What my AI learnt on its holidays

I spent a bit of downtime recently playing with LSTMs and RNNs - Long Short-Term Memories and Recurrent Neural Networks. These are the kind of things that power automatic image tagging, recognition, and generating silly names for paint colours. As is usual for me, I spent most of my time having no clue what was going on, and to a certain extent it's all still magic in there, but Andrej Karpathy has a great explanation of the concepts here.

I decided to look at character RNNs, which are essentially sequence predictors for text. For example, if the network has been trained on a list of greetings and it sees the sequence "How are" it knows that the most likely continuation is going to be " you?"

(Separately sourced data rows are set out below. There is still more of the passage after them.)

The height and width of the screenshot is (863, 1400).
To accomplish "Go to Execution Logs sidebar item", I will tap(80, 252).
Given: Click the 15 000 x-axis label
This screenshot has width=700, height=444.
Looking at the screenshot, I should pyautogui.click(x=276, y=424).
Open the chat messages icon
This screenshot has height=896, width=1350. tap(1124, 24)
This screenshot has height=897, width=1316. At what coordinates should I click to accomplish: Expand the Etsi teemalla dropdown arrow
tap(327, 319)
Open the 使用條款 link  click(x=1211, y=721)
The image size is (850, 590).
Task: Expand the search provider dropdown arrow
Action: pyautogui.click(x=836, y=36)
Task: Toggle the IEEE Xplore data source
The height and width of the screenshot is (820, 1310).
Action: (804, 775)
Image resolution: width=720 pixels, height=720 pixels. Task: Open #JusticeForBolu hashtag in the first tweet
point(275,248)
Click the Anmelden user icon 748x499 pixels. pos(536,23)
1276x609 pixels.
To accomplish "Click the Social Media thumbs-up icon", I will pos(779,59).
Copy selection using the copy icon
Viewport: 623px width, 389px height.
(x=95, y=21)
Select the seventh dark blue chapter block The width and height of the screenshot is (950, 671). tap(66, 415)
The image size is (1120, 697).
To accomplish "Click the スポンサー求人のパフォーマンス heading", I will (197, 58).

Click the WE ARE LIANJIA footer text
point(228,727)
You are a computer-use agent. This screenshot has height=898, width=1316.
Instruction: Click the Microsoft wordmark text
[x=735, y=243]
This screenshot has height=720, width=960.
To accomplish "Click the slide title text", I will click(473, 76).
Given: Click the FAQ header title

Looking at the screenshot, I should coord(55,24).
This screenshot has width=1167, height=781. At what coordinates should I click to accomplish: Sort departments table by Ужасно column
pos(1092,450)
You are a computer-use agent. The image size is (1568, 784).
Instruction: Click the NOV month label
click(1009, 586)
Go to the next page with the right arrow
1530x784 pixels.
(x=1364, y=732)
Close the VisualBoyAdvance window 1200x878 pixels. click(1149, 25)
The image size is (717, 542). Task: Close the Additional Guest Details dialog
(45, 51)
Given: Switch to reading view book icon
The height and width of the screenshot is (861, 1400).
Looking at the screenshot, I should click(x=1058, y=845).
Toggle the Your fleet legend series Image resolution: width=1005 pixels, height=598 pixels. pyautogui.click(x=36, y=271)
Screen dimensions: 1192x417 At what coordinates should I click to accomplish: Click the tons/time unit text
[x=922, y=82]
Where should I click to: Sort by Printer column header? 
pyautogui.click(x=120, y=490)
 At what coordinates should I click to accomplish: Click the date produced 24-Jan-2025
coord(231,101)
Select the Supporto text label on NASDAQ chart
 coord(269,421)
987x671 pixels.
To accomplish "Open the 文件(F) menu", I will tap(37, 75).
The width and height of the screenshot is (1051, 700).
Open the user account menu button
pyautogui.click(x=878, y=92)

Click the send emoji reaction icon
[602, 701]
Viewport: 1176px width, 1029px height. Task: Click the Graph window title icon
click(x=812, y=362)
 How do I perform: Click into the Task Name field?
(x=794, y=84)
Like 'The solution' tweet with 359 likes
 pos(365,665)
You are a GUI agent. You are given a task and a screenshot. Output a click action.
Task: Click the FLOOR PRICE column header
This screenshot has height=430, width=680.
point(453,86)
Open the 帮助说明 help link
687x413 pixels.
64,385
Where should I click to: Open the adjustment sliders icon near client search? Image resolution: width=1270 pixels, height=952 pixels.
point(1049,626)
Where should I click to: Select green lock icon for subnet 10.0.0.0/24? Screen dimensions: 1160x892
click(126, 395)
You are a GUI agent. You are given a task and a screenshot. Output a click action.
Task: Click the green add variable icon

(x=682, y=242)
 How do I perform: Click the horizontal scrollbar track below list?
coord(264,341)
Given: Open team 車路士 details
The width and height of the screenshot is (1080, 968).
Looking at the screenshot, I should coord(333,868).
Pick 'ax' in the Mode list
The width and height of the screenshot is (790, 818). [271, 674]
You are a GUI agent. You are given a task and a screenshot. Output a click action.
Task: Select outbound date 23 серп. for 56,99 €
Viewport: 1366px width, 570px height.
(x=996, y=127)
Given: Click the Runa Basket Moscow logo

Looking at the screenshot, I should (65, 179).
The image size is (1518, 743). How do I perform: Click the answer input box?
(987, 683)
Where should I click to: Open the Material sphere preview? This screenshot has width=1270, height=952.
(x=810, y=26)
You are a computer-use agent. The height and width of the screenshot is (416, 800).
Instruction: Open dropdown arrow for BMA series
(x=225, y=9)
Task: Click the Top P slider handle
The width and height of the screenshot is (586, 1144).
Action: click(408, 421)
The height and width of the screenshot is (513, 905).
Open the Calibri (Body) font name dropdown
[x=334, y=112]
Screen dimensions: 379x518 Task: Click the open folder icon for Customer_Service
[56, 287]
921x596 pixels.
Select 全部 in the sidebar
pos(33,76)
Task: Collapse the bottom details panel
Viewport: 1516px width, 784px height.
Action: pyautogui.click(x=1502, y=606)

This may seem a bit useless and somewhat of a toy, but imagine if we were able to train it on a huge quantity of data from online support chats so the network learns that, "what is the support telephone number?" is always followed by "0800 811 8181".

I started out by downloading Christian Baldi's Docker images for building RNNs in Torch, because setting up Torch is a bit of an involved process and I wanted to get straight to the fun bit, which is watching the progress report of the AI trawling through the input data for several hours.

The reason for this time is you usually need a lot of input data if you want an interesting RNN. Usually. There's a little bit of Shannon there in that predictable datasets don't need to be quite so big for the network to figure them out.

For example, if I train a network with a memory of two characters on the following dataset:

Toast.  
Toast.  
Toast.  

(Repeat for 126 characters in total. There's not much data here.)

Within a few epochs (one "epoch" is a single run through the input data) asking the neural net to generate me 20 characters results in this:

t.  
Toast.  
Toast.  
Toa  

Note that because I haven't primed it with any input data, it picks a random character from its vocabulary, which in this case happened to be "t". It's pretty good at picking up from there, though.

Also, because the network has no concept of words or anything like that, it quits after 20 characters, right in the middle of a word.

When I'm running the network I can tell it to run at a higher or lower "temperature" - how confident it needs to be in the next option before it picks it. Higher temperatures give more variation to the result and avoid the networking fixating on a single sequence, but at the cost of increasing the chance of a mistake. Obviously with a data set this simple and easy to predict, it's rare a mistake is made and typically only once in 10,000 characters will it output something like "Tost."

However, what if my data is less trivially predictable? Say a list of ways to say "Hello" in different languages:

Hello  
Hola  
Bonjour  
Hallo  
Hej  
Guten Tag  

I fed a whole 214 characters of this to the network - way more data than the toast example which resulted in an almost perfect network!

When asked to provide 50 characters, this network gives me the following:

Zdjt  
Kaeiur  
eonytai  
oba  
raon  
Gonravo  
Zdravou  

That's a very confident network. What about a less confident one?

Hallo  
Hej  
He  
Hallo  
He  
He  
Hallo  
He  
He  

The unconfident network is just picking bits of the input dataset it memorised, repeating itself, and still making mistakes. My dream of having a neural network that responds to "Hello" by saying the same thing in a different language isn't going to happen with such a small dataset, especially when I haven't even organised it into such a call-and-response structure.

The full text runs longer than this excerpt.